Well it was almost time to close up and our last visitors were three French ladies who talked to us for some time. When I showed them my ‘unicorn’ skull I got a comment from the youngest that unicorns do not exist, so I went through the unicorn thing…my skull is from a roe deer with a stunted and deformed right antler, the left has grown to the centre of the skull giving a unicorn effect. An interesting point about unicorns is that in early drawings it is portrayed as a cloven hoofed animal with a beard, therefore it was a goat (watch A Kid for Two Farthings and you’ll see what I mean). I wonder when unicorns became horses. All modern portrayals show a horse as in the dream sequence from Blade Runner… The Indian rhino (Rhinoceros unicornis) is another unicorn (the scientific name literally means: Nose horn one horn).

Just as we were about to leave Tony had a confession to make; early today he called Norbert and realised that he was alone in the car! Well, I did warn him about the addiction of the Norbert Game and the consequences of lone Norbert spotting.

Sunday 5th June: Day three started out pleasantly enough and then gradually changed to overcast and followed by persistent rain. I really don’t like being out in wind and rain. What few visitors we had did not hang around for long and as the weather got worse we were reduced to plucking specimens from under the dripping ectoplasm. We eventually retired to our tents for lunch. Thankfully I had the foresight not to put out Esme, she would never have forgiven me!

What impressed me was the song and dance routine by the local kids. These youngsters braved the elements to perform songs from ‘Oliver’, which is probably the only Dickens novel to become a musical…can’t quite see ‘Bleak House’ as a thigh slapping song and dance number somehow.

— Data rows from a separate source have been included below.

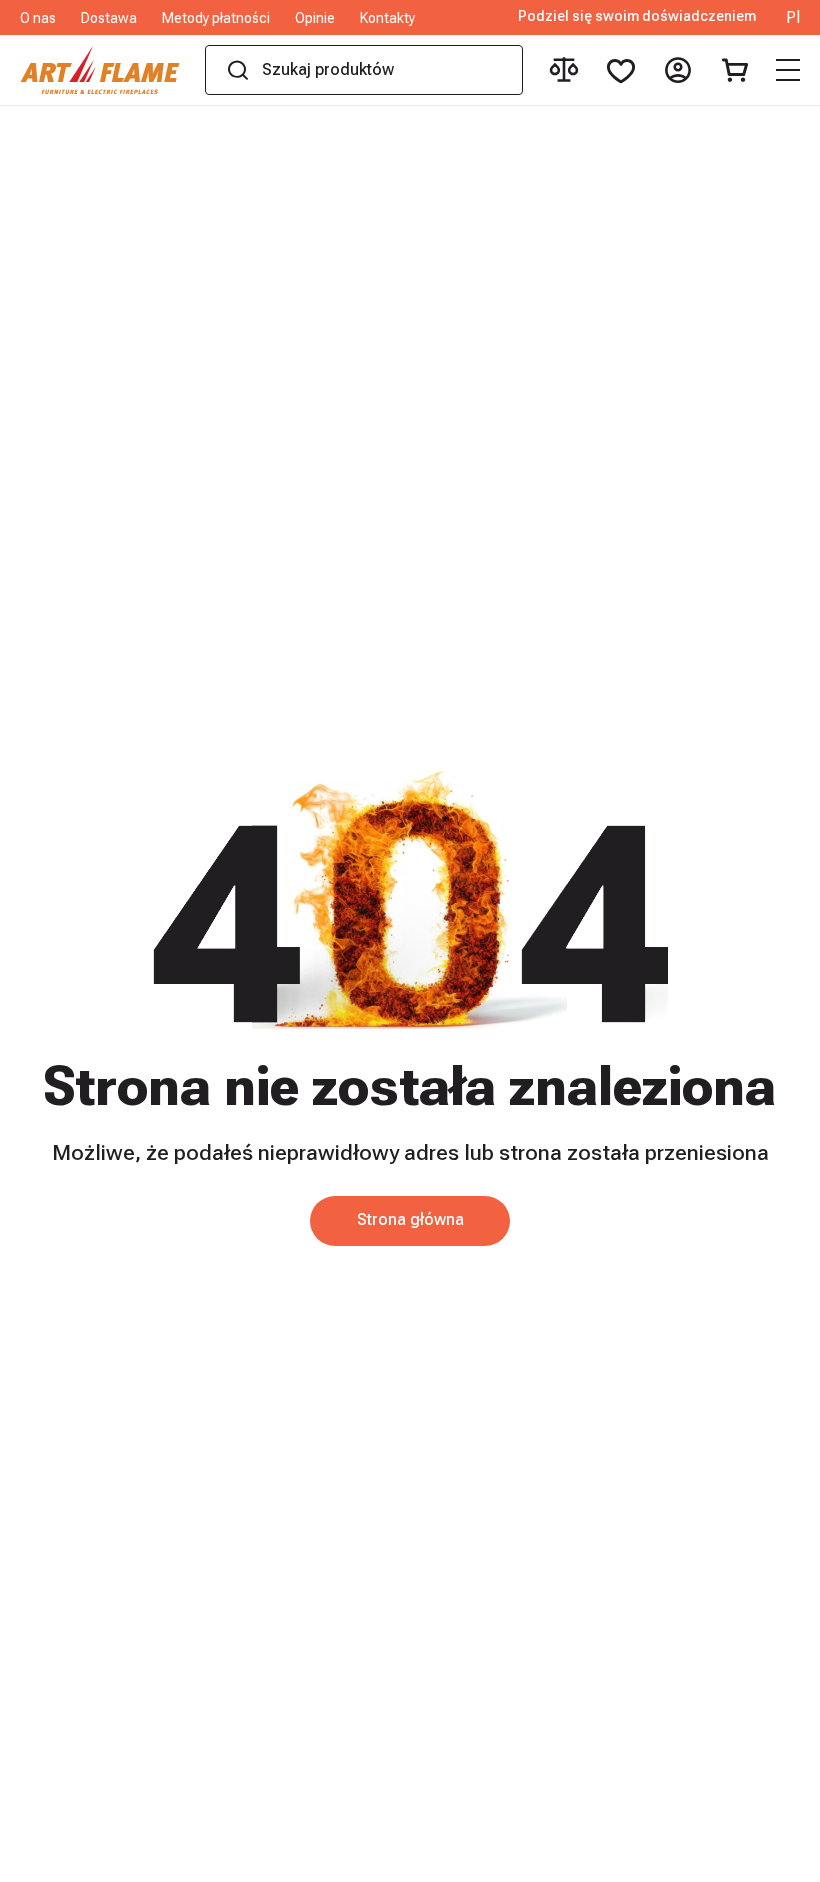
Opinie (315, 18)
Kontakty (387, 18)
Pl (793, 18)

Yesterday we had baked and today we were cold and wet, time seemed to have slowed down too and I could have sworn that we had been standing around for over an hour but when I looked at the clock a measly 20 minutes had gone by…this was going to be a very long afternoon. We were rapidly losing the will to live and by 2 o’clock were considering packing up. But the show must go on so we made the best of things. Finally the long stringy cheese of boredom gave way and it was time to pack up and run away to a nice hot coffee.

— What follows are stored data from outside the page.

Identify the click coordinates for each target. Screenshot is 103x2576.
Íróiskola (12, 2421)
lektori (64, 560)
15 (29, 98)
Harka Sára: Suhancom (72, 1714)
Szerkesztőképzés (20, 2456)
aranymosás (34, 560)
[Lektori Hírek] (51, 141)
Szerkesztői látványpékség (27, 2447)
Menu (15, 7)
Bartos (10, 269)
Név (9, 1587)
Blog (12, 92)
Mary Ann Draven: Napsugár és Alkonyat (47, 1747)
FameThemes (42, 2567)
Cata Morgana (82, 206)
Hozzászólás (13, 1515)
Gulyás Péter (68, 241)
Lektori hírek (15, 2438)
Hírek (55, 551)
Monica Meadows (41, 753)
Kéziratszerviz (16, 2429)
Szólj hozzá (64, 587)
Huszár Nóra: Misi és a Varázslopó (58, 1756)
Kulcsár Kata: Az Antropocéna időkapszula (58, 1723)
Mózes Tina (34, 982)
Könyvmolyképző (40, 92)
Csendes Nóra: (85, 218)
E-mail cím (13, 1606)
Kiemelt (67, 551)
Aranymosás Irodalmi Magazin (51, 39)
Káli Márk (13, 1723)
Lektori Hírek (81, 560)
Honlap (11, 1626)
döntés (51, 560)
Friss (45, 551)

We said goodbye to Kay and Tony and, as we got ready to leave Tooms put the car radio on to check for hold-ups. What we got was a strange clipping sound that I recognised as a noctule. We looked at the possessed radio and then I realised that at the exact moment that reception had kicked in, I had knocked my Ipod which went straight to a bat call I had played for a visitor…it had been a weekend of quite a bit of strangosity!